- **COMPLETE THE FOLLOWING**:
A. Rewrite the passage on pushing during childbirth starting at "Pushing During Childbirth" and ending at "wasn’t coming out.", changing "prolapse" to "pelvic organ prolapse".
B. In the piece on pushing during childbirth, how many hours of pushing did the birth require?

- **EXTRACTED TEXT**:
= Beginning of Section =

Pushing During Childbirth


Yesterday I made a very important discovery.  I think I found out why I ended up with prolapse following childbirth.  As I mentioned in my “About” page, the process to birth my baby required over 4.5 HOURS of pushing, which culminated in having an episiotomy because my baby– although crowning forever-– just wasn’t coming out.

I always thought that it was simply a function of the sheer number of hours pushing that caused my problem, coupled with the fact that at the end, my pushing was desperate and as forceful as I could make it.

In reality, I know that multiple factors probably came into play, but as I read the following article I had a real A-HA moment.

Christine Kent, Whole Woman, Inc

Here is the part of the article that really spoke to me:

“Careful examination revealed that rather than weak tissue being unable to support the birthing process, it is often strong tissue offering resistance to the dynamics of labor that cause the majority of maternal injury.”

= End of Section =

- **DATA SECTION**:
= Beginning of Section =

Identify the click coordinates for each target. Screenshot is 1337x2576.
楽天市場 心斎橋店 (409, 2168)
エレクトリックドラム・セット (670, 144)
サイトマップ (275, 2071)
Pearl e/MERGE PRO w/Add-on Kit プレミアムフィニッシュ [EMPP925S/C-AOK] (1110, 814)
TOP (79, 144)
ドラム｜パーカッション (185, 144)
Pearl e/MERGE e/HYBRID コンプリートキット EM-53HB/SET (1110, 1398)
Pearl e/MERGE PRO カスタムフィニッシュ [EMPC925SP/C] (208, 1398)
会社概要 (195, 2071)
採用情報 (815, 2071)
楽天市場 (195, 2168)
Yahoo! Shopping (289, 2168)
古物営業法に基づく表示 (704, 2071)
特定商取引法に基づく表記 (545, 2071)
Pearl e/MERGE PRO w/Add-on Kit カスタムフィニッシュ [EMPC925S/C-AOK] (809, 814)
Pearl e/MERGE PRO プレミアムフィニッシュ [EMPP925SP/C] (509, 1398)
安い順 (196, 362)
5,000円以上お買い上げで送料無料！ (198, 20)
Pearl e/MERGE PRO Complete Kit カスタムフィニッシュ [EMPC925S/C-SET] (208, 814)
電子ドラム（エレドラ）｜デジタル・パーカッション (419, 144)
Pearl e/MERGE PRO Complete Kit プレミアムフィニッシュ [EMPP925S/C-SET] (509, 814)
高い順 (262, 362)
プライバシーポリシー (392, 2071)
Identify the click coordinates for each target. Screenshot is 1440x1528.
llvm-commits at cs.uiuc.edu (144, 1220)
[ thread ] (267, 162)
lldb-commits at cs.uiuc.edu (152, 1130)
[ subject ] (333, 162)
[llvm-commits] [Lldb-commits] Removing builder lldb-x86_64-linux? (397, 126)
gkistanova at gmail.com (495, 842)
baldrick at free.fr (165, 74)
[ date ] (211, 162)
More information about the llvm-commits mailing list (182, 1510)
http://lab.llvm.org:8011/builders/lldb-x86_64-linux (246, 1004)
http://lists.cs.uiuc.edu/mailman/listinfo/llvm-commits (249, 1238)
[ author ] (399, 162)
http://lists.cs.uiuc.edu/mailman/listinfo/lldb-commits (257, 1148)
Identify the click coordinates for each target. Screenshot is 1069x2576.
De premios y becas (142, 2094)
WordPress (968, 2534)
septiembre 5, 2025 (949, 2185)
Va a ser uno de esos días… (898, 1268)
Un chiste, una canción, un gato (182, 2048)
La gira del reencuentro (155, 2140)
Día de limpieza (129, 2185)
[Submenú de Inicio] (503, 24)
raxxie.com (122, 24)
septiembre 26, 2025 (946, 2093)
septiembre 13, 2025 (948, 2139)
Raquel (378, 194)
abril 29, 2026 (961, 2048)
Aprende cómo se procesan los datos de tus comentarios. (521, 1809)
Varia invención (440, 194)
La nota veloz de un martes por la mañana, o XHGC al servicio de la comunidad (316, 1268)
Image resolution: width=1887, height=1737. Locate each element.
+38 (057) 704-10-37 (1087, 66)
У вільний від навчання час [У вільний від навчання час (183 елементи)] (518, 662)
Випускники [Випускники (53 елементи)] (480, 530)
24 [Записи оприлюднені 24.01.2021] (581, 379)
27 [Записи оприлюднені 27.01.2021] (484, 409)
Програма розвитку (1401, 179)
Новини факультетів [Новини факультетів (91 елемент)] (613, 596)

= End of Section =

- **EXPECTED OUTPUTS**:
A.
Pushing During Childbirth


Yesterday I made a very important discovery.  I think I found out why I ended up with pelvic organ prolapse following childbirth.  As I mentioned in my “About” page, the process to birth my baby required over 4.5 HOURS of pushing, which culminated in having an episiotomy because my baby– although crowning forever-– just wasn’t coming out.

B. Over 4.5 hours.